Vor der Vereinsgründung gab es zwar regional lose Zusammenschlüsse von Autistinnen und Autisten, die sich in verschiedenen kleineren Aktionen, wie offenen Briefen an Politiker:innen und Verbände selbstbestimmt für ihre Interessen einsetzten. An politischen Entscheidungsprozessen wurden jedoch von Nichtautist:innen geführte Organisationen beteiligt, die ihrerseits den Anspruch erhoben, Autistinnen und Autisten zu repräsentieren. Um nicht nur punktuell ein bisschen mitreden zu dürfen, sondern landesweit wirksam etwas verändern zu können, brauchte es also mehr, wie Anke Kidan und Silke Wanninger-Bachem berichten. Schnell war ihnen klar, dass die gängigen Strukturen für eine Beteiligung von Menschen mit Behinderung die Gründung einer Selbstvertretungsorganisation erforderten, um den Anspruch auf politische Teilhabe einfordern und an gesellschaftlichen Entscheidungsprozessen mitwirken zu können.
Anke Kidan engagiert sich seit Jahren in der Selbsthilfe. Zusammen mit Silke Wanninger-Bachem organisiert sie die Regensburger Selbsthilfegruppe Asperger Kultur. Über dieses Engagement hatten beide die Erfahrung gemacht, dass viele Autistinnen und Autisten wegen der Gefahr von Stigmatisierung lieber anonym bleiben wollen. Deshalb war es nicht ganz einfach, eine entsprechende Strategie bzw. ein konkretes Projekt zur Verwirklichung dieses Traums zu entwickeln. Denn am geeignetsten erschien den beiden die in Deutschland am häufigsten gewählte Organisationsform Verein, aber autistische Menschen sind eher nicht dafür bekannt, sich in Vereinen zu versammeln. Eine der Herausforderungen bestand also darin, genügend autistische Aktive zusammenzubringen, die sich bereit erklärten, für eine Vereinsgründung aus ihrer Anonymität herauszutreten. Also machten die beiden sich bayernweit auf die Suche.
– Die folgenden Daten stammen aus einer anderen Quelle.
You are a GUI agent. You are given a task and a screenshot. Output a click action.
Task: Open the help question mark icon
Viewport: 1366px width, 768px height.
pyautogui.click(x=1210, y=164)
Mittlerweile wirkt Anke Kidan im Vorstand des am 18. Oktober 2021 gegründeten Vereins Autismus Selbstvertretung Bayern als Schatzmeisterin mit. Silke Wanninger-Bachem ist 1. Vorsitzende und hat sich nicht nur durch ihre Arbeit als Projektgruppenmoderatorin der Autismus-Strategie-Bayern ein großes Netzwerk rund um den Themenbereich Autismus aufgebaut. Nanna Lanz aus München, die als stellvertretende Vorsitzende eine weitere Triebkraft im Vorstand des neuen Vereins ist, war gleichfalls an der Strategieentwicklung beteiligt und ist ebenfalls über die Hauptstadtkreise hinaus bestens vernetzt. Der Leitsatz „Nichts über uns ohne uns“ ist für die autistischen Akteurinnen eine wichtige Leitlinie ihres Engagements, denn sie sind es leid, dass immer noch meist nur Wohlfahrtsverbände und Angehörige gefragt werden, wenn es um die Belange von Autistinnen und Autisten geht.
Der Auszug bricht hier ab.